■ 課題の指示:
家族信託を解説した本文を、最後の文の後から続けて書いてください。

■ 本文:
· · ·
家族信託って何だろう?
認知症になってからも家族信託はできるの?
このような疑問を抱えているのではないでしょうか?
家族信託とは、加齢や病気により自分の財産を管理できなくなった時に備え、家族が柔軟に資産の管理を行えるようにする制度です。
この制度は、2007年に施行された比較的新しい制度です。
記事では、家族信託の仕組みやメリット・デメリット、成年後見人制度との違いを解説します。
目次
1.家族信託とは
家族信託とは、加齢や病気により自分の財産を管理できなくなった時に備え、家族が柔軟に資産管理を行えるようにする制度です。
正式には民事信託という制度で、家族以外も利用可能ですが、大抵の場合は家族が利用するため、家族信託と呼ばれています。
1-1.家族信託の仕組み
家族信託では、「委託者」、「受託者」、「受益者」の3者が当事者となります。
①委託者
委託者とは、家族に財産管理をお願いする人。
②受託者
受託者とは、財産管理をする人。
③受益者
受益者とは、財産管理で出た利益を受け取る人。
委託者は、財産管理を受託者に任せ、受託者は財産管理を行います。
そして、財産管理で利益が出た場合は、受益者がその利益を得ます。
多くの場合は、委託者と受益者が同じ人になります。
1-2.認知症になってからも家族信託はできる?
家族信託は、どんな状態でも行うことができるわけではありません。
認知症発症後でも行うことは可能ですが、原則、認知症患者は家族信託を行えないです。
なぜなら、契約行為は、判断力のない人は行えないからです。
そのため、認知症=契約できないというわけではなく、判断力がない=契約できないことになります。
認知症であっても、判断力がある軽度の症状であれば可能です。
1-3.家族信託のメリットとデメリット
1-3-1.家族信託のメリット
①本人の判断能力や病気に影響されることなく財産管理が可能
家族信託を行っていると、本人の意思確認手続きは本人に対して行われません。
そのため、ご本人の判断能力が低下してしまった場合も、財産管理が可能になります。
· · ·
■ 保存データ:
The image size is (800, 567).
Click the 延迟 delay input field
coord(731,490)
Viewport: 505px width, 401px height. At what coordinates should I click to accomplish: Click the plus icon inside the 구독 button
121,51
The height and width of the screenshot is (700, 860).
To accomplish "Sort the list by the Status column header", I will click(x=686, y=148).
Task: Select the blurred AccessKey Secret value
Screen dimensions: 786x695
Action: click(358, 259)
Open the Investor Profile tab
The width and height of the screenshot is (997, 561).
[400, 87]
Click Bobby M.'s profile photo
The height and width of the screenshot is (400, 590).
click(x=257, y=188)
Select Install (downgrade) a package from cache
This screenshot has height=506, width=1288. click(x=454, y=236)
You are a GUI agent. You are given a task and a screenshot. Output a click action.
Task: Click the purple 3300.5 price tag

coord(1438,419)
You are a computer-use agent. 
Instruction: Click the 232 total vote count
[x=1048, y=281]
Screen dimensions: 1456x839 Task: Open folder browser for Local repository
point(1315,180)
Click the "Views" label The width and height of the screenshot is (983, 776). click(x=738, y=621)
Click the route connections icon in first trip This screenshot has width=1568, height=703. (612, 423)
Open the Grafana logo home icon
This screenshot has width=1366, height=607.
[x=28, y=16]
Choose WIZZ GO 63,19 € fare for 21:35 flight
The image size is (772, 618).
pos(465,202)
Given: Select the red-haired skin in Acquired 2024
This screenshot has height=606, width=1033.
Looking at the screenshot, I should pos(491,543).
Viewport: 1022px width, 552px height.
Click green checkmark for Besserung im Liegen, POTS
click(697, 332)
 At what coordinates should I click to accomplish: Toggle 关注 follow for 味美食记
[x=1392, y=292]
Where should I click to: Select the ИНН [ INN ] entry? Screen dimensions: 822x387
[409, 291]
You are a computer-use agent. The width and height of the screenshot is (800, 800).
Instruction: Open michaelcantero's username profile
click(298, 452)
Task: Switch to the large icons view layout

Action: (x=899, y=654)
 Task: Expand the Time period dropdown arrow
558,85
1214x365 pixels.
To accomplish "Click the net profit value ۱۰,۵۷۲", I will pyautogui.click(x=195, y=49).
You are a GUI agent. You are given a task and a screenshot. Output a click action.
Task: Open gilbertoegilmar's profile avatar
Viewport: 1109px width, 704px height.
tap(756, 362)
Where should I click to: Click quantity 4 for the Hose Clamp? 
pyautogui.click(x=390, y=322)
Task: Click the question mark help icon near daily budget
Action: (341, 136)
· · ·
■ 解答:
②遺言の代わりになる
家族信託には、遺言としての機能もあります。
③相続の順位を決めることができる
契約書作成時にご本人が相続の順位を決めることができます。
④成年後見制度より柔軟な財産管理ができる
成年後見人制度では、財産の維持を目的としていますが、家族信託は将来の備えを目的としているので、柔軟に財産管理が可能です。
1-3-2.家族信託のデメリット
①節税効果が少ない
節税することが第一の目的であれば、遺言書など他の手段を使ったほうが効果が大きくなることが多いです。
②新しい制度のため、精通している専門家が少ない
2007年9月30日に施行された比較的新しい制度のため、先例や裁判の判例の数が少なく、情報が限られています。
そのため、家族信託に精通している専門家が少ない現状があります。
③遺言書は別で必要
家族信託は、遺言の機能を持ちますが、遺言書ではありません。
家族信託の契約書に記載されていない財産については、遺言書で承継先を決める必要があります。
家族信託を行っても遺言書はしっかりと残しておきましょう。
2.認知症発症後は成年後見人制度
成年後見制度とは、認知症により判断能力が低下した人や、知的障害により適切な財産保護がでできない方をサポートする制度です。
第三者や親類がその財産を管理することにより、不当な契約から財産を守る目的で用いられます。
一般的には、財産を守る人を「後見人」、守られる人を「被後見人」と呼びます。
2-1. 法定後見のメリット
法定後見のメリットは5つあります。
①家庭裁判所において、適切と認められた人だけが成年後見人に選任されます。逆に言えば、適切だと認められない人は成年後見人にはならないため安心です。
②被後見人の判断能力がなくても、必要な手続きが可能です。
③被後見人の財産管理を適切に行えます。
④相続が発生した際にも財産把握が容易です。
⑤公的な地位の証明になります。契約内容が公的書類に登記されるためです。
2-2. 法定後見のデメリット
法定後見のデメリットも3つ押さえておきましょう。
①手続きに最低でも半年の時間が必要です。
②高額な費用がかかります。
③被後見人が選挙権を失います。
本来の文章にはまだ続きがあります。